**Excerpt to read:**
++++++++++
One evening, I asked her why she was willing to put herself through such trauma for perhaps just a few more years of extended life when she could not count on a full recovery or high-quality health. She responded without hesitation, as though she had already asked herself that very question and was certain of the answer. “It’s for your father,” she said. “He will be too lonely when I die. But don’t tell him.” I didn’t press her further. She and my dad did not have an overtly romantic relationship. I can’t remember her ever expressing feelings of love to anyone. On the contrary, she tossed criticism liberally in all directions. But they had been married for more than fifty years, and their lives were so intertwined that she knew her death would be his undoing. 

She had the surgery. The team opened her up and saw an abdomen riddled with cancer, so they closed her and sent her to recovery. The surgeon told us the outcome and gave a prognosis of one to three months. She lived through the night and, early the next morning, experienced massive internal bleeding, was taken back to surgery, and died of heart failure. My father’s sobbing heartbreak is seared into my memory, as is the sight of his forlorn, defeated figure standing outside her empty bedroom at home that evening.

I’m not sure if my mother ever told my father that she loved him, but she knew how much he loved her, and she was willing to endure a horrendous surgery out of compassion for him—her gift of love. He lived for five lonely years after her death, making the best of each day but missing her profoundly. It was tough to watch.
++++++++++
**Data for analysis:**
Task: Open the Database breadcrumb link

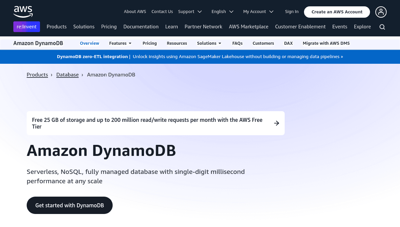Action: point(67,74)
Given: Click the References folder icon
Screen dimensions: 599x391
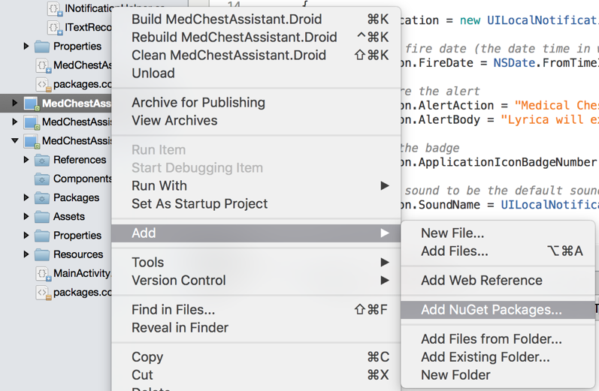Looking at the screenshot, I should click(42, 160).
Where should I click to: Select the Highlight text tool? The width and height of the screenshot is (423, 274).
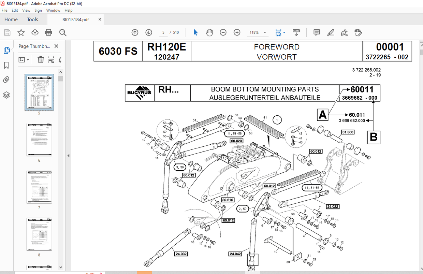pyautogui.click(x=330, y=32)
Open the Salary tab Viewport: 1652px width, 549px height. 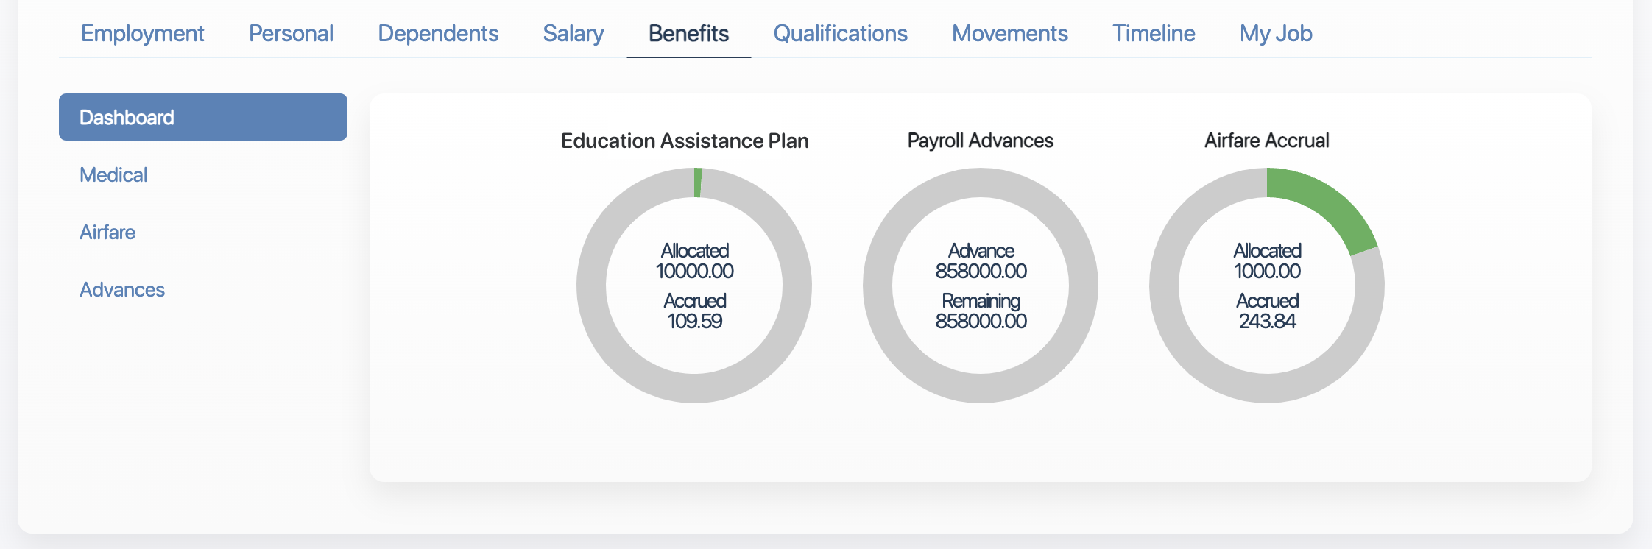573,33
++++++++++
**Tasks for this exercise:**
(A) In the account of the mother's surgery, why was she willing to go through the operation? Answer in one to three sentences.
(B) Carry the account of the mother's surgery forward, starting after its final sentence.
The records have nothing to do with the work here.

**Answers by item number:**
(A) She did it for her husband, who she said "will be too lonely when I die." After more than fifty years of marriage their lives were so intertwined that she knew her death would be his undoing.

(B)
Another member of the aging-and-death discussion group shared a glimpse into a recent awakening. She’s been seeking understanding of love, what it is, how it feels, how it manifests, for quite some time. Recently, she and her husband were walking during an outing. He is older than she and is slowing down slightly. She found herself dropping back to match his slower pace and wondering at the tender willingness she felt as she did so. Could this be love, she asked herself—some facet of love? 

As I draw nearer to my own inevitable death—The Big Let Go—I ask myself what will be most important to me, and I know instantaneously and completely that it will be love. Everything else will fall away, and the only important activity will be loving—giving and receiving it. Knowing this, shall I start to practice now? Let go of all but love, in every moment and situation, and lean into loving—fall into it, and trust it utterly.

Dignity or Indignity

I frequently visit a long-term care facility near my home. My dog and I go once a week to offer pet therapy to the residents. We walk from room to room, greeting the patients who pet the dog, smile at his simple tricks, and feed him treats as a reward. Occasionally, I also serve as a hospice volunteer in this facility, watching with someone who is dying through the dark hours of the night. For one reason or another, I’ve spent a good deal of time visiting nursing homes in Maine and Massachusetts, and this facility, in my experience, is one of the best. From an outsider’s point of view, it is clean and well-managed, with a full complement of services and a clientele that seems satisfied with their care. The staff is friendly to my dog and me, speaks kindly to the patients and treats them with gentleness.

            Still, even in this seemingly best-case scenario, there are sometimes heart-breaking and gut-wrenching situations. Recently, nearing the end of a morning visit with my dog, I approached a patient we know well, who loves the little pup and whose attention he welcomes. She was sitting in her wheelchair in the hallway outside her room, looking anxious. I asked her what was bothering her, and she said she had been waiting for a long time for someone to take her to the bathroom. The young social worker who had just left her side had gone in search of a nursing aide to assist her. “It’s so hard,” she said, “when one gets old and bladder control is not what it used to be, and you call and call, and no one comes. Things have gotten worse,” she said. “One waits longer and longer now.” I expressed my sympathy and felt frustration rising in my chest. I also noticed a high-pitched wailing coming from the room opposite hers.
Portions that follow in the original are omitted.